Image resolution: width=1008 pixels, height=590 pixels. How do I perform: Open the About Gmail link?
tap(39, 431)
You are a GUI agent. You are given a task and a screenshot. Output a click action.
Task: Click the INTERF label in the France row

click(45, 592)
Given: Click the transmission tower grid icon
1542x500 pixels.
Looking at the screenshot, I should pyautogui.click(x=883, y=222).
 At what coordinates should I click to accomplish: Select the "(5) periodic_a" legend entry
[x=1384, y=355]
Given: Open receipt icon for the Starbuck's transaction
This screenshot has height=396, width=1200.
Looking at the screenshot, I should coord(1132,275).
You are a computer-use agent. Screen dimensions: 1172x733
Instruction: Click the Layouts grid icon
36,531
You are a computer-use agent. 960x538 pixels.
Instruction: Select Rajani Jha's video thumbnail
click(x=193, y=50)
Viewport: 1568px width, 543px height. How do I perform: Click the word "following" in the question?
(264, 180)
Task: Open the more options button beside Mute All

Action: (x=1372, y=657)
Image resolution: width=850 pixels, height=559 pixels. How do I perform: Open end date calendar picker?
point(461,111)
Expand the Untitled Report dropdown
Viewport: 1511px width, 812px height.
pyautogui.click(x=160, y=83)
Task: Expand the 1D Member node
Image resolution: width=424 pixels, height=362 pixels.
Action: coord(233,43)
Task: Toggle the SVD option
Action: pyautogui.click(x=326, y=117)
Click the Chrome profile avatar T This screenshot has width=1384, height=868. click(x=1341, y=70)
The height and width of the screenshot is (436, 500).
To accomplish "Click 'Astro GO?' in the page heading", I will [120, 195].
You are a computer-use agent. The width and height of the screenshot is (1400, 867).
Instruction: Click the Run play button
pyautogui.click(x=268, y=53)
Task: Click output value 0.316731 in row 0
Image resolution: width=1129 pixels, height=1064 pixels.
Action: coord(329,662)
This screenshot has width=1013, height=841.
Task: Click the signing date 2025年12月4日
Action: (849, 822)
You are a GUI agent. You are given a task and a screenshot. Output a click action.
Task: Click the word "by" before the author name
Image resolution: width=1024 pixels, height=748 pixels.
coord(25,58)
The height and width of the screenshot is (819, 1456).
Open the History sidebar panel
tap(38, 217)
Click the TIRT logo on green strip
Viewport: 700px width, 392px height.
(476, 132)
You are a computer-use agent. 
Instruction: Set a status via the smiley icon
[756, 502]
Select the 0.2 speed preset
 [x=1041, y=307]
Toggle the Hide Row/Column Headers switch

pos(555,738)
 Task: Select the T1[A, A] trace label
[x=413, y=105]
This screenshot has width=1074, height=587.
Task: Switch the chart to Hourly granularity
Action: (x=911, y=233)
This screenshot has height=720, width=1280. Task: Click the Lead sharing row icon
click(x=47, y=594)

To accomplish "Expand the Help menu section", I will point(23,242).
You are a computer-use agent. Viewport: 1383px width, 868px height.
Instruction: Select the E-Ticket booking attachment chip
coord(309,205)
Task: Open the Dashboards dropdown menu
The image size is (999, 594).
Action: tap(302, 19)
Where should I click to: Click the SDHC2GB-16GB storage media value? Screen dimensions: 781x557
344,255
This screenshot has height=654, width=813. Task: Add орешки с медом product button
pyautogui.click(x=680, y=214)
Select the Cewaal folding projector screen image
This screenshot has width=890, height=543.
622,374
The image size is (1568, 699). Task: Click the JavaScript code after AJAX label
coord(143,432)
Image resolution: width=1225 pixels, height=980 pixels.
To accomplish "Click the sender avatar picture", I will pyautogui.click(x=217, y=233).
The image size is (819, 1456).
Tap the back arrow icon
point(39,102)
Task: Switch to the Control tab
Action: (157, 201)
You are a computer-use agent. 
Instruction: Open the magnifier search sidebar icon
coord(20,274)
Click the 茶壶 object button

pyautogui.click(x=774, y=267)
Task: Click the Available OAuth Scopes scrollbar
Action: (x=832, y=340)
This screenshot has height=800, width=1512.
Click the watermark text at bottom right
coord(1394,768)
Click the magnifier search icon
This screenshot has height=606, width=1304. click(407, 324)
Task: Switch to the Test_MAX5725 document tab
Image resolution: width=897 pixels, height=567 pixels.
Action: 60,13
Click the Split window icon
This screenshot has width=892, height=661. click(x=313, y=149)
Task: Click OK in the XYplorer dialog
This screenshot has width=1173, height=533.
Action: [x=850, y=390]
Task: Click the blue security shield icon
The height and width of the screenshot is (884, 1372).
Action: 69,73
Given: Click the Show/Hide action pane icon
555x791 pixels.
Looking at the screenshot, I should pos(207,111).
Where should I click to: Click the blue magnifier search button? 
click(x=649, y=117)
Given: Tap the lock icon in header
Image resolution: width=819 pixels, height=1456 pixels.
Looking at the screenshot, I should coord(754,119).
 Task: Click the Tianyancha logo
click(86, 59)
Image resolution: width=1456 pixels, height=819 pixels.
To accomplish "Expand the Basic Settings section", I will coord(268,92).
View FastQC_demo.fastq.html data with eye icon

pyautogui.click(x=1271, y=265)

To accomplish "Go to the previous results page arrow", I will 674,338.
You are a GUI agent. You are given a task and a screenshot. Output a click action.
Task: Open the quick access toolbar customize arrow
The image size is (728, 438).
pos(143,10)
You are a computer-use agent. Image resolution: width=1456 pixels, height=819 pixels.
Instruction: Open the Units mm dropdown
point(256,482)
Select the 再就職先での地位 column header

> What you have to do: Print all of the records above line for line, without changing anything.

> Correct response:
Image resolution: width=1008 pixels, height=590 pixels. How do I perform: Open the About Gmail link?
tap(39, 431)
You are a GUI agent. You are given a task and a screenshot. Output a click action.
Task: Click the INTERF label in the France row

click(45, 592)
Given: Click the transmission tower grid icon
1542x500 pixels.
Looking at the screenshot, I should pyautogui.click(x=883, y=222).
 At what coordinates should I click to accomplish: Select the "(5) periodic_a" legend entry
[x=1384, y=355]
Given: Open receipt icon for the Starbuck's transaction
This screenshot has height=396, width=1200.
Looking at the screenshot, I should coord(1132,275).
You are a computer-use agent. Screen dimensions: 1172x733
Instruction: Click the Layouts grid icon
36,531
You are a computer-use agent. 960x538 pixels.
Instruction: Select Rajani Jha's video thumbnail
click(x=193, y=50)
Viewport: 1568px width, 543px height. How do I perform: Click the word "following" in the question?
(264, 180)
Task: Open the more options button beside Mute All

Action: (x=1372, y=657)
Image resolution: width=850 pixels, height=559 pixels. How do I perform: Open end date calendar picker?
point(461,111)
Expand the Untitled Report dropdown
Viewport: 1511px width, 812px height.
pyautogui.click(x=160, y=83)
Task: Expand the 1D Member node
Image resolution: width=424 pixels, height=362 pixels.
Action: coord(233,43)
Task: Toggle the SVD option
Action: pyautogui.click(x=326, y=117)
Click the Chrome profile avatar T This screenshot has width=1384, height=868. click(x=1341, y=70)
The height and width of the screenshot is (436, 500).
To accomplish "Click 'Astro GO?' in the page heading", I will [120, 195].
You are a computer-use agent. The width and height of the screenshot is (1400, 867).
Instruction: Click the Run play button
pyautogui.click(x=268, y=53)
Task: Click output value 0.316731 in row 0
Image resolution: width=1129 pixels, height=1064 pixels.
Action: coord(329,662)
This screenshot has width=1013, height=841.
Task: Click the signing date 2025年12月4日
Action: (849, 822)
You are a GUI agent. You are given a task and a screenshot. Output a click action.
Task: Click the word "by" before the author name
Image resolution: width=1024 pixels, height=748 pixels.
coord(25,58)
The height and width of the screenshot is (819, 1456).
Open the History sidebar panel
tap(38, 217)
Click the TIRT logo on green strip
Viewport: 700px width, 392px height.
(476, 132)
You are a computer-use agent. 
Instruction: Set a status via the smiley icon
[756, 502]
Select the 0.2 speed preset
 [x=1041, y=307]
Toggle the Hide Row/Column Headers switch

pos(555,738)
 Task: Select the T1[A, A] trace label
[x=413, y=105]
This screenshot has width=1074, height=587.
Task: Switch the chart to Hourly granularity
Action: (x=911, y=233)
This screenshot has height=720, width=1280. Task: Click the Lead sharing row icon
click(x=47, y=594)

To accomplish "Expand the Help menu section", I will point(23,242).
You are a computer-use agent. Viewport: 1383px width, 868px height.
Instruction: Select the E-Ticket booking attachment chip
coord(309,205)
Task: Open the Dashboards dropdown menu
The image size is (999, 594).
Action: tap(302, 19)
Where should I click to: Click the SDHC2GB-16GB storage media value? Screen dimensions: 781x557
344,255
This screenshot has height=654, width=813. Task: Add орешки с медом product button
pyautogui.click(x=680, y=214)
Select the Cewaal folding projector screen image
This screenshot has width=890, height=543.
622,374
The image size is (1568, 699). Task: Click the JavaScript code after AJAX label
coord(143,432)
Image resolution: width=1225 pixels, height=980 pixels.
To accomplish "Click the sender avatar picture", I will pyautogui.click(x=217, y=233).
The image size is (819, 1456).
Tap the back arrow icon
point(39,102)
Task: Switch to the Control tab
Action: (157, 201)
You are a computer-use agent. 
Instruction: Open the magnifier search sidebar icon
coord(20,274)
Click the 茶壶 object button

pyautogui.click(x=774, y=267)
Task: Click the Available OAuth Scopes scrollbar
Action: (x=832, y=340)
This screenshot has height=800, width=1512.
Click the watermark text at bottom right
coord(1394,768)
Click the magnifier search icon
This screenshot has height=606, width=1304. click(407, 324)
Task: Switch to the Test_MAX5725 document tab
Image resolution: width=897 pixels, height=567 pixels.
Action: 60,13
Click the Split window icon
This screenshot has width=892, height=661. click(x=313, y=149)
Task: Click OK in the XYplorer dialog
This screenshot has width=1173, height=533.
Action: [x=850, y=390]
Task: Click the blue security shield icon
The height and width of the screenshot is (884, 1372).
Action: 69,73
Given: Click the Show/Hide action pane icon
555x791 pixels.
Looking at the screenshot, I should pos(207,111).
Where should I click to: Click the blue magnifier search button? 
click(x=649, y=117)
Given: Tap the lock icon in header
Image resolution: width=819 pixels, height=1456 pixels.
Looking at the screenshot, I should coord(754,119).
 Task: Click the Tianyancha logo
click(86, 59)
Image resolution: width=1456 pixels, height=819 pixels.
To accomplish "Expand the Basic Settings section", I will coord(268,92).
View FastQC_demo.fastq.html data with eye icon

pyautogui.click(x=1271, y=265)

To accomplish "Go to the previous results page arrow", I will 674,338.
You are a GUI agent. You are given a task and a screenshot. Output a click action.
Task: Open the quick access toolbar customize arrow
The image size is (728, 438).
pos(143,10)
You are a computer-use agent. Image resolution: width=1456 pixels, height=819 pixels.
Instruction: Open the Units mm dropdown
point(256,482)
Select the 再就職先での地位 column header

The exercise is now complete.